## Task details
Quote exactly the lines from the one with "Image resolution: width=725" to the end of the data, both included; omit the pictures.

## Exercise material
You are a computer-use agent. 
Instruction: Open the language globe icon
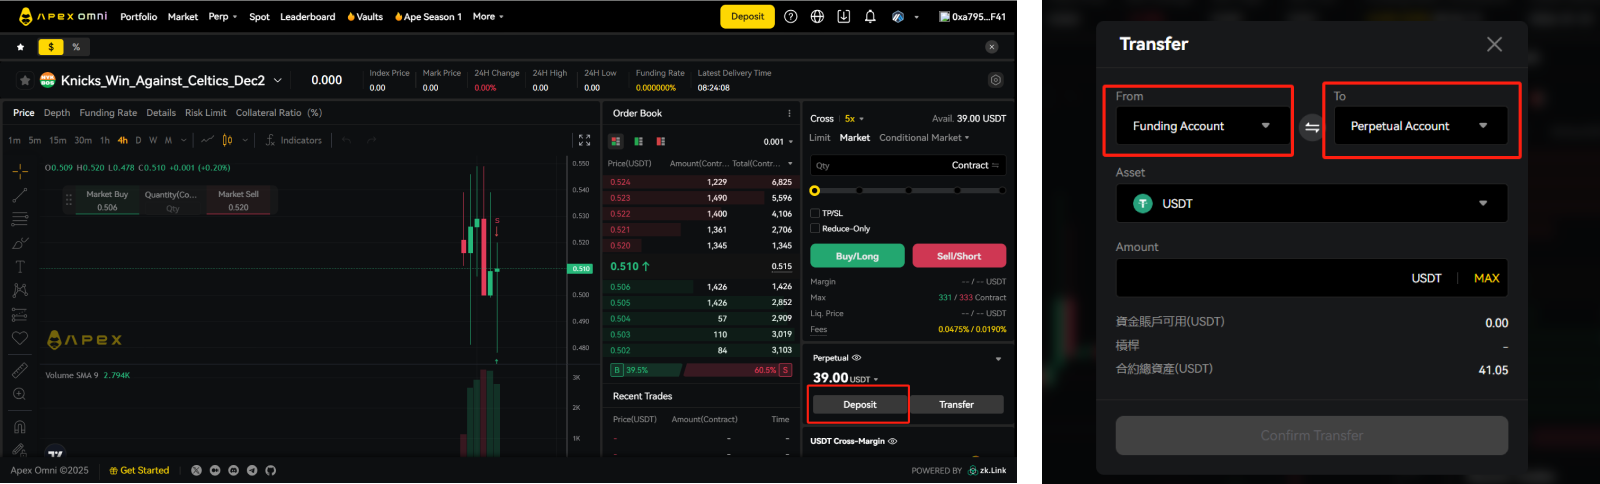point(817,17)
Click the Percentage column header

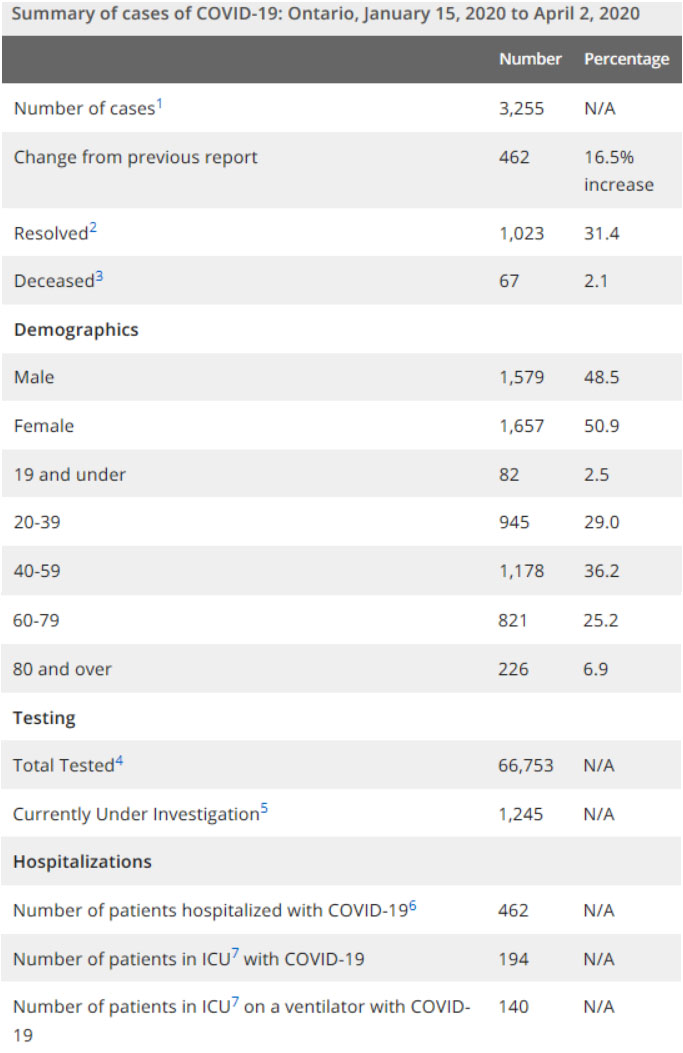tap(626, 59)
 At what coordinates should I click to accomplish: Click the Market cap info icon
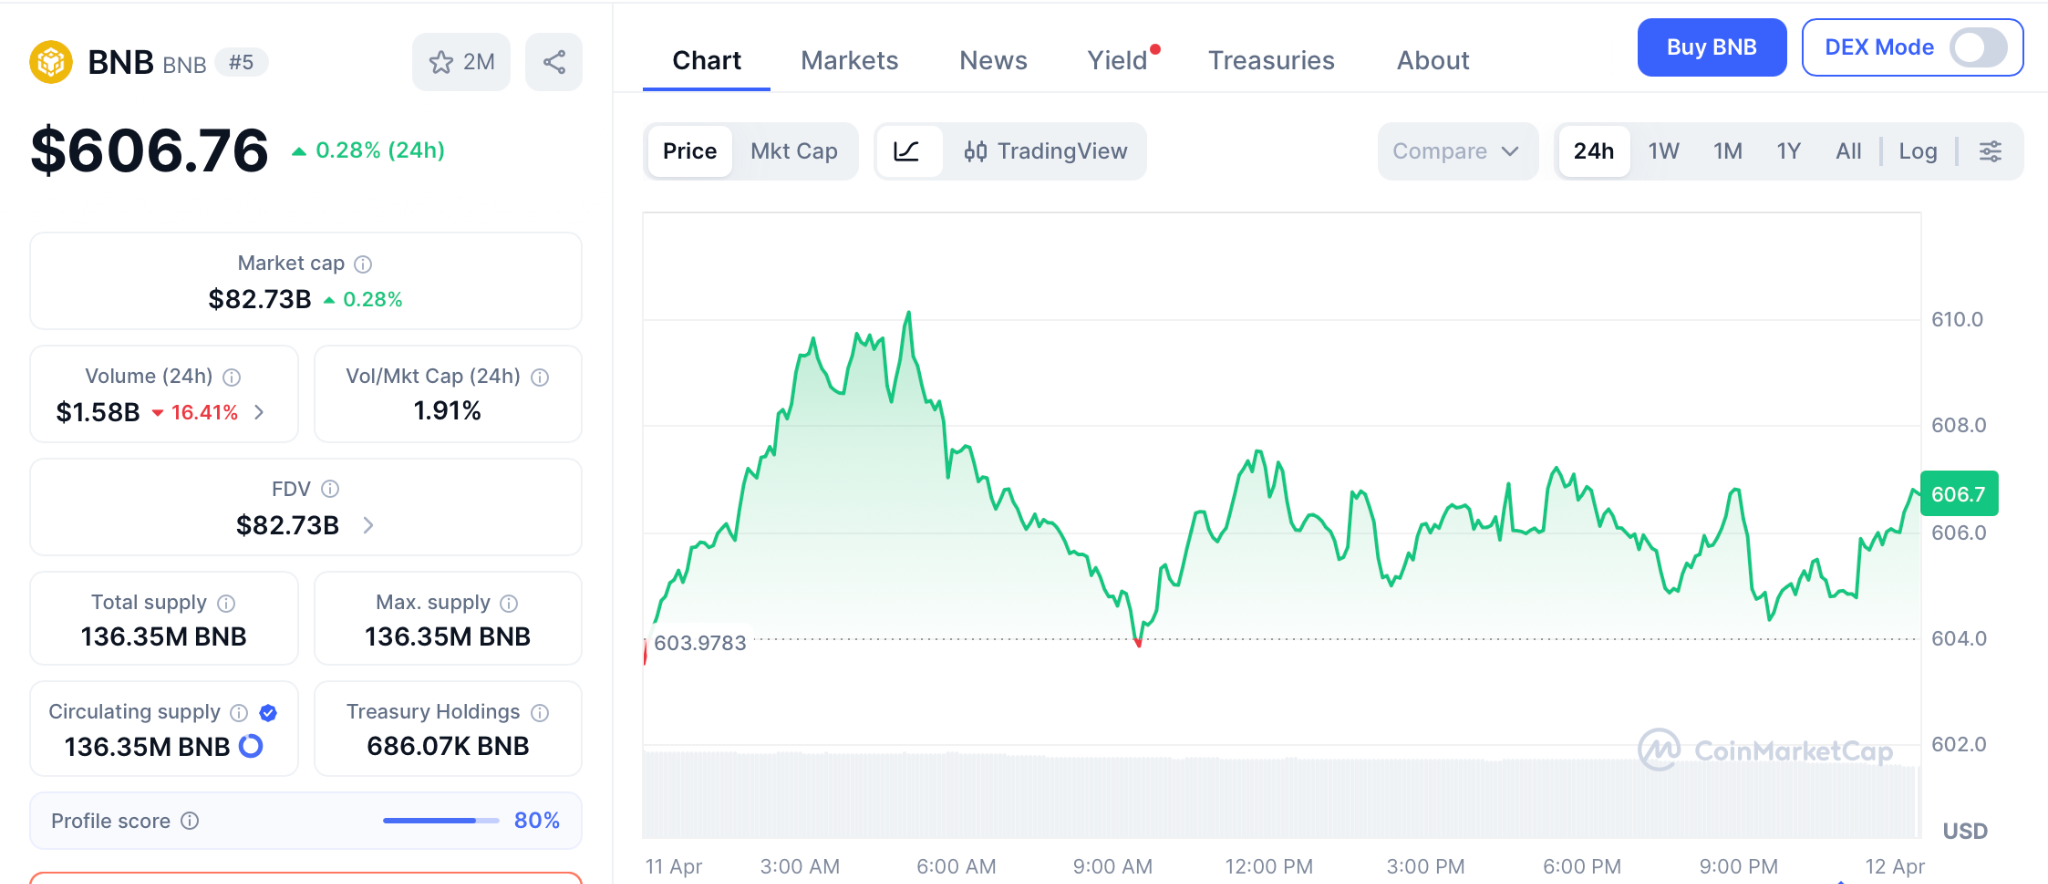[364, 264]
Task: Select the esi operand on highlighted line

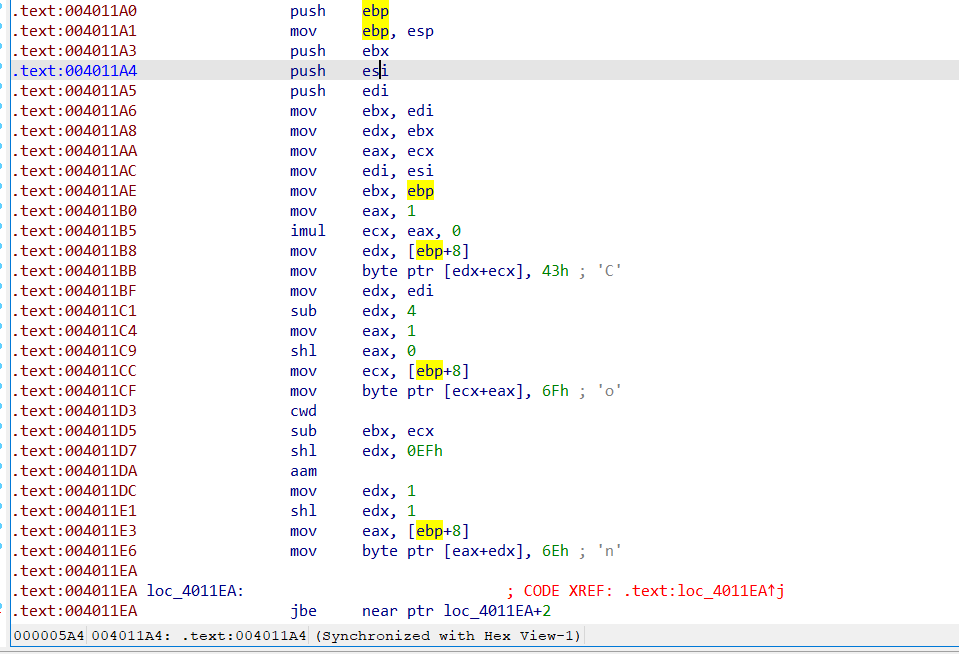Action: click(x=375, y=71)
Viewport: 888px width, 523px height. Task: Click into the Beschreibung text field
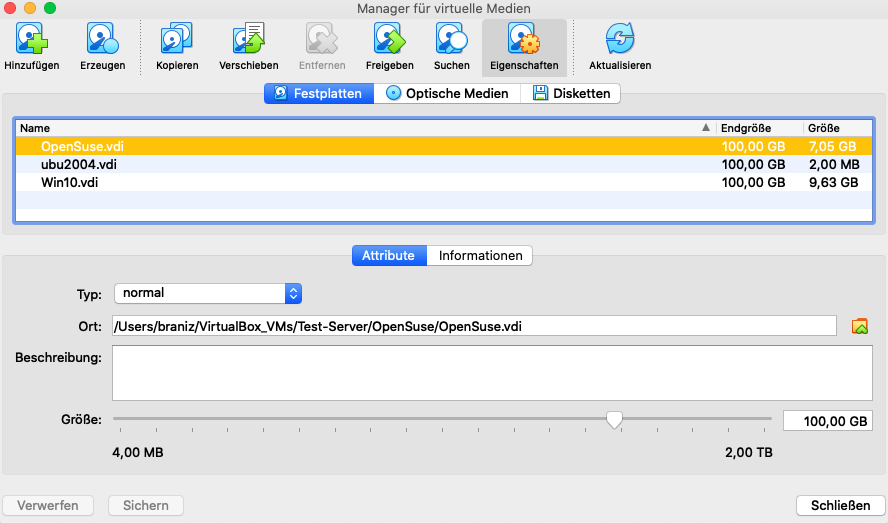[492, 372]
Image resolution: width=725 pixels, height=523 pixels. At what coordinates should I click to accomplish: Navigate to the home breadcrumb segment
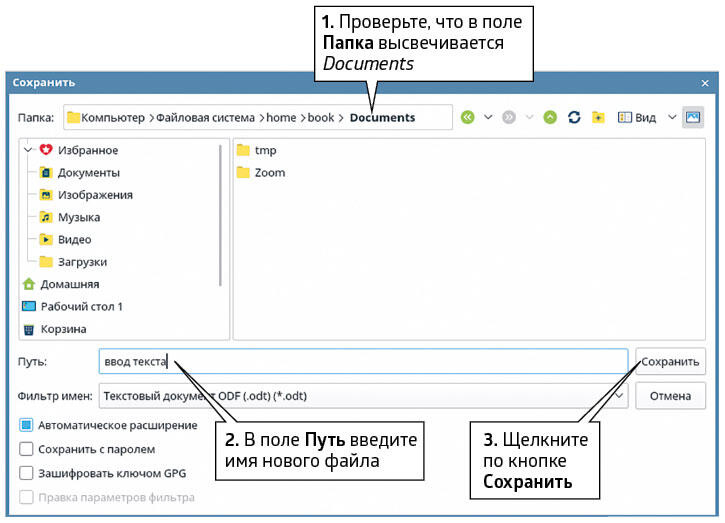point(281,117)
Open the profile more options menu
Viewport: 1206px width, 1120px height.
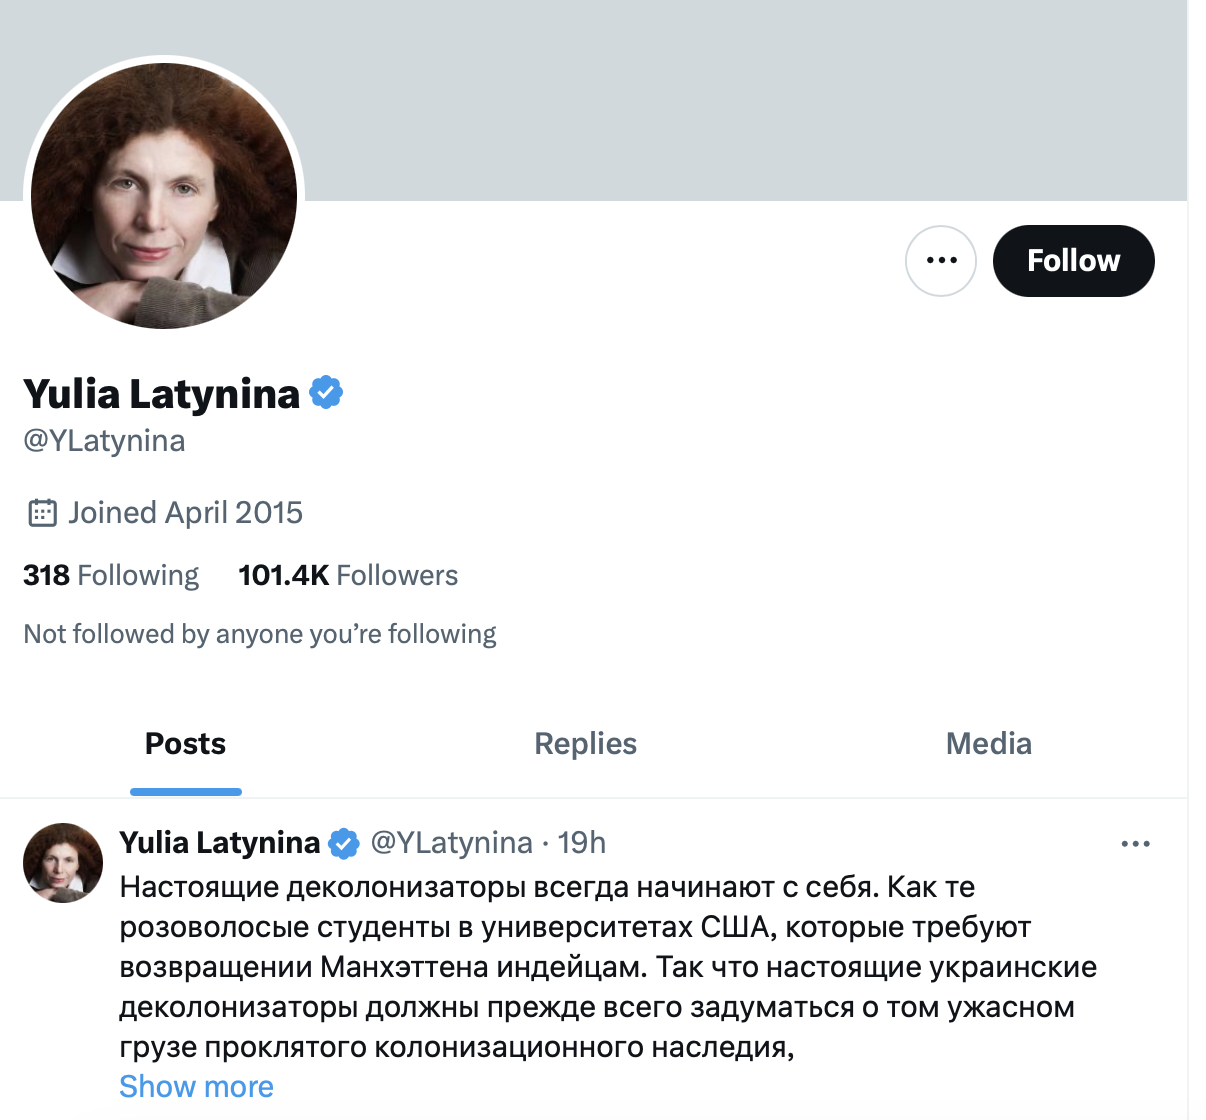940,261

## Worked solution
Image resolution: width=725 pixels, height=523 pixels. At what coordinates should I click to accomplish: Navigate to the home breadcrumb segment
point(281,117)
Open the profile more options menu
Viewport: 1206px width, 1120px height.
940,261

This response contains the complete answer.